“SONHO ABRIR CASA-ATELIER”

Margarida Santos na sua Casa Atelier
12-05-2021 | 17:43 | | |

“SONHO ABRIR CASA-ATELIER”

Escrito por Filipa Júlio

Começou a pintar aos 12 anos. O que a fez despertar?
Não senti um despertar. A minha mãe dizia, e bem, ‘já nasceste artista’. Eu era muito franzina e doente, mas fazia desenhos, com os cacos das malgas que partia, nas eiras, nos pátios, nas paredes. Nenhuma superfície escapava à minha fúria de rabiscar. Fui cedo para a Escola Soares dos Reis e, posteriormente, fiz o Curso de Admissão às Belas Artes. Era uma escola mágica para se adquirir formação nas artes decorativas e plásticas.

Sentiu dificuldades no seu percurso enquanto mulher artista?
Não tem sido nada fácil. Insubmissa e independente, tive que desbravar o meu caminho a pulso firme. Se queria assumir o meu papel na Arte como escultora do bronze, realizava trabalhos extra pois o salário de professora não cobria ‘excentricidades’ (subsidiar trabalho de autor). Tinha de acreditar em mim e avançar. Sacrifiquei-me muito para conquistar o meu estatuto! Aos 74 anos, como se caracteriza enquanto pessoa? Sou uma pessoa realizada como mulher, artista, mãe e avó. Amiga do meu amigo, fiel aos meus valores e princípios, capaz de uma entrega desmedida ao que faço e aos que amo. Considero-me uma pessoa de carácter.

Contributo para um Mundo melhor

A Arte é a melhor forma de se relacionar com o Mundo?
Não. A melhor é no contacto afetivo com as pessoas. Elas são a razão de uma existência, embora as tenha sacrificado muitas vezes.
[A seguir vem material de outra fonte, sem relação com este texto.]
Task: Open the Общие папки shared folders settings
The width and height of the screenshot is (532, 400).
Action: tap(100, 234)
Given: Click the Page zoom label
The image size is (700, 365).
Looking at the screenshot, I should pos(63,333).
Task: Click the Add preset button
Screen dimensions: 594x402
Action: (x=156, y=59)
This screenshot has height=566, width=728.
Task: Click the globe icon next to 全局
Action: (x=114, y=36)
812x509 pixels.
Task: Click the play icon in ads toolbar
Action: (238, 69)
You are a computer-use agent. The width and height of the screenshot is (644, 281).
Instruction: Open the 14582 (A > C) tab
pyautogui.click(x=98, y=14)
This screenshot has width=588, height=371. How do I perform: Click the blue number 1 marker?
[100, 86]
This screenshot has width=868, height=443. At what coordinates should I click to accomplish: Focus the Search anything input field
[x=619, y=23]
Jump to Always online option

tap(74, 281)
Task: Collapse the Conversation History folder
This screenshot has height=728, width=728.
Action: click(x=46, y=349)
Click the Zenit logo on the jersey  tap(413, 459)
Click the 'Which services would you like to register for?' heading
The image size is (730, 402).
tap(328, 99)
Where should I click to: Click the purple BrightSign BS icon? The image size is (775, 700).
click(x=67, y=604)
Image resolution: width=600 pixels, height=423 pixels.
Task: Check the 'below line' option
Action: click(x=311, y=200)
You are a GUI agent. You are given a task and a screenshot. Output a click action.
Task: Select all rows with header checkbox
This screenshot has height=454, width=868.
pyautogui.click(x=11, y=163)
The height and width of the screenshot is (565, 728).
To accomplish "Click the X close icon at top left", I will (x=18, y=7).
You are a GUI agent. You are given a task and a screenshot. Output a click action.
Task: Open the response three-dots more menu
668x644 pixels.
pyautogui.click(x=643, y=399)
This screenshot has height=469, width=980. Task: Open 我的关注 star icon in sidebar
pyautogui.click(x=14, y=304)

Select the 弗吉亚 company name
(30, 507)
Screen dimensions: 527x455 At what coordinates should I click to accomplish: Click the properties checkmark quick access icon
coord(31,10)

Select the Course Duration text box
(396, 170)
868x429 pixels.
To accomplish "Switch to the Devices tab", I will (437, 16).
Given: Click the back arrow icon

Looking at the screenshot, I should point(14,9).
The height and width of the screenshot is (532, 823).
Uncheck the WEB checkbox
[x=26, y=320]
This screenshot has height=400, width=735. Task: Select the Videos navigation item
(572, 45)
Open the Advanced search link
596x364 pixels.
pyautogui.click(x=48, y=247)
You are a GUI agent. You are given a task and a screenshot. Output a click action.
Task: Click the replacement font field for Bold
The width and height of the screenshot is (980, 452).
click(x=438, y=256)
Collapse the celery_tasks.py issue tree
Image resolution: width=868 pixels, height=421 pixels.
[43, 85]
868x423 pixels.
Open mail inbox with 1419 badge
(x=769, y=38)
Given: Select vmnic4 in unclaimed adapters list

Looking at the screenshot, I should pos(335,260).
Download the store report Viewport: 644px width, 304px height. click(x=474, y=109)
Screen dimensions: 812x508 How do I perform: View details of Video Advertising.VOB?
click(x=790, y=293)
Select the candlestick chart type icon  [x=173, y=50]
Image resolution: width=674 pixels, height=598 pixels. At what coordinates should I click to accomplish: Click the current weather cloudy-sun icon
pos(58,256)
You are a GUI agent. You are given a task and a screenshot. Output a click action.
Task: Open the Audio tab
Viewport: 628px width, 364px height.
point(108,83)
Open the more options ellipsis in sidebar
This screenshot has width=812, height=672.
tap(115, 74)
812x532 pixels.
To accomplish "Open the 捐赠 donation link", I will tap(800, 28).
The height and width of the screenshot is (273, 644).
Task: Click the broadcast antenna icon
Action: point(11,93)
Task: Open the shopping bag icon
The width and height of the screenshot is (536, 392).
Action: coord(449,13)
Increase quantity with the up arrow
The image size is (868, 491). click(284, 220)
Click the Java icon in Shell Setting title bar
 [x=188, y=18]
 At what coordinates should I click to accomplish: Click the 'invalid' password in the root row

Trabalhar em Arte sempre foi prioritário, um ato compulsivo e irresistível, pois acreditei sempre ser esse o meu contributo para um mundo melhor.

É mais conhecida pela escultura, mas esta Casa-Atelier está repleta de livros, pinturas e desenhos seus. As esculturas parecem saídas dos quadros. Tudo tem movimento, cor, mulher e liberdade.
Gosto dessa sua interpretação, do que viu em dezenas de obras de pintura e também de desenho, que a maior parte das pessoas desconhece. Todos os meios em que me exprimo se entrelaçam porque neles sou profundamente obsessiva nas temáticas, onde a mulher é o centro (da vida, do universo). Tenho bem presente a luta das mulheres antes e depois do Dia da Liberdade, não fora assim a minha obra nunca o refletiria e, em boa verdade, sempre o faz. Fiz questão de ser reconhecida no meu meio e perante os meus pares como escultora. O meu trabalho de autoria em bronze é complexo e oneroso. No entanto, talvez não tenha havido um dia em que não tivesse escrito, desenhado ou pintado. São como exercícios continuados de respiração.

Disse-me que as suas esculturas são pesadas e leves ao mesmo tempo. É o reflexo desse seu mundo?
Todo o meu trabalho se reporta à figura humana e boa parte dele é autobiográfico. Os meus interesses na ‘vida real’ são música, dança, poesia, relações humanas, amor, sofrimento. E todos são meticulosamente retratados. No corpo, a sedução, o erotismo, a sensualidade feminina, as emoções, estão sempre presentes (excepção feita às obras públicas de encomenda). Ser mulher e gente nesta sociedade competitiva - e de certo modo inculta em questões de Arte -, é duro e exigente, quando não abdicamos de sermos nós próprios e da nossa circunstância. O meu trabalho é pesado porque o material é o bronze, mas leve como a alma feminina.

Gaia, terra de escultores

O que gostava ainda de realizar?
Antes de fechar os olhos, e enquanto tenho alguma garra, gostaria de conseguir meios para abrir a minha Casa-Atelier ao público, sobretudo a visitas das Escolas, e de concretizar três grandes obras emblemáticas de Arte Pública na terra que me viu nascer (Gaia) , onde resido e a que dei tudo como pessoa e artista: ‘Monumento a Edgar Cardoso’, ‘Monumento a Fernão de Magalhães’, ‘Monumento à Mulher’. Tenho as maquetas prontas para ampliação, no atelier, executadas após pedido da Autarquia. O último foi objeto de interesse pessoal do atual presidente. Gaia é uma terra de escultores do bronze e gostaria de contribuir para a honrosa herança que os Mestres legaram a Gaia. Devíamos ter muitas esculturas em bronze a embelezar a cidade. A minha maior pena é não termos tido uma dinâmica permanente dessa Cultura, muito gaiense.